Concerning the what portion of this equation, what you use for bait whether live or dead shrimp; live croaker; soft plastics; or top waters just like the where part is something that we figure out on a daily basis. Today I may get a limit of trout using live croaker and talk to a couple of buddies who just got theirs on live shrimp and maybe added a few redfish on dead shrimp and got a few on cracked crabs or cut mullet. It’s a good idea to do what we do which is carrying a variety of offerings with you on your trip. I have live croaker now during these Summer months which is really June through September. Also, I’ll carry fresh mullet that I can cut into chunks and soak on the bottom for redfish sometimes. I’ll carry dead shrimp to try to go after black drum under a popping cork or on the bottom, it really just depends on what the customer wants to do as well.

If I have one person on my boat who has hired me for a 8-hour day and we go out in the first hour and get five trout, which would be their limit, I do not want to take that person back to the dock and say ‘thank you very much your trip is over’! We want to have them experience more of what the bays offer especially if they’re from out of the area or out of state.

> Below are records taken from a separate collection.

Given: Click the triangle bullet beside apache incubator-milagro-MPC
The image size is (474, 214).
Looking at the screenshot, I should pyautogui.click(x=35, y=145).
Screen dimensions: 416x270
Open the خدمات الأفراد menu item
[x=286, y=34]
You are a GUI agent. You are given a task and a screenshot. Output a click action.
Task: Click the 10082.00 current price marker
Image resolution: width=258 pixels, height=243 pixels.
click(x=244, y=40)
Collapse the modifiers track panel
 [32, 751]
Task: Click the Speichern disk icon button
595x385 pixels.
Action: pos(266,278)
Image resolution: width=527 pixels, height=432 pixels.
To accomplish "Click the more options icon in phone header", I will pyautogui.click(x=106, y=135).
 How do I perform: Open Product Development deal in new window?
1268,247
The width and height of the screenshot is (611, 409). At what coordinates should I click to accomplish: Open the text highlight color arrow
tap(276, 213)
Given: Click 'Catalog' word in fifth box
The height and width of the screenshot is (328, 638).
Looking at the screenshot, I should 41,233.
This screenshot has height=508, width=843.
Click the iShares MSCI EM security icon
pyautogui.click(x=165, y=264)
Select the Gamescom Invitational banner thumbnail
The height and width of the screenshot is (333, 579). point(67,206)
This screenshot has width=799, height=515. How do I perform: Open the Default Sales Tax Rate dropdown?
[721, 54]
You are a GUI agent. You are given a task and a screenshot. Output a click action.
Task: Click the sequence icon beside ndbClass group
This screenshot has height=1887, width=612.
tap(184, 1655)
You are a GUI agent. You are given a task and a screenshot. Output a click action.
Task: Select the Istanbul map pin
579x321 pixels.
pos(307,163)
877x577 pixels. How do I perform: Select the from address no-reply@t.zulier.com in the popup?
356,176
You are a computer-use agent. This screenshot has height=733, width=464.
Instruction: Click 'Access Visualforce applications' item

Those other bait offerings including the live croaker that I have should work for redfish.

Going back to the ‘where’ part, ‘where do I go to catch a redfish?’ You may ask. I try many different options, for instance maybe they’re over shell or maybe they’re in the mud. If the wind is blowing like crazy check the downwind portion of the shorelines where the bait would be blown up against the shore, you really never know until you go try. Same goes for soft plastics on wade fishing, I get the same question every day when we hop in the water on a wade fishing trip, ‘what color are they biting on’.

The answer to that is really another question-what color do you have in your arsenal? Usually an angler will show me four or five packages of soft plastic baits and I say to them ‘well any of them really would work because the fish are eating and they’re going to hammer anything that vibrates or swims erratically in the water. The color matters to a certain extent but you won’t know that until you try a couple of different colors. That’s why it is a good reason to invest in a wading belt with a box for lures you can carry along or a shoulder sling type tackle box and load it up before you ease into the water, you may not catch the fish on your first couple of steps and casts but if you keep after it and find a combination that works you’re going to build confidence in that soft plastic lure; you’re going to build confidence in that slow sinking plug; you’re going to put to the top of your tackle box lures from Texas Tackle Factory like the Killer Flats Minnow the Redfish Killer and the Trout Killer not to mention my personal favorite the Killer Hustler or Hackberry Hustler. Someone once told me that the job of a lure maker is not to catch the fish but the catch the angler and that’s been true for me my whole life. I cannot go to the store without buying a couple of packs of soft plastics and I think that’s true of most Anglers. When a customer shows me, what lures they have I see plenty of offerings that will work and they are more prepared than they might think.

In conclusion, I wish I could tell you where and what for each day of the year but the flat truth is none of us really know. Rather, we go by what we’ve learned the few past moon phases and weather scenarios and try to apply that to today’s trip. What you need more than anything as an angler is patience and understanding of the body of water you’re going to fish along with an ability to get along with others on the water and a desire just to have a good old time no matter what. That’s what separates a successful fishing trip from an unsuccessful trip, your level of satisfaction.

So, do your homework and keep notes on what you’ve done and where you’ve gone and what you used and I promise you if you look at your fishing as a lifetime sport based on knowledge gained by experience you’re going to be a much more satisfied Angler!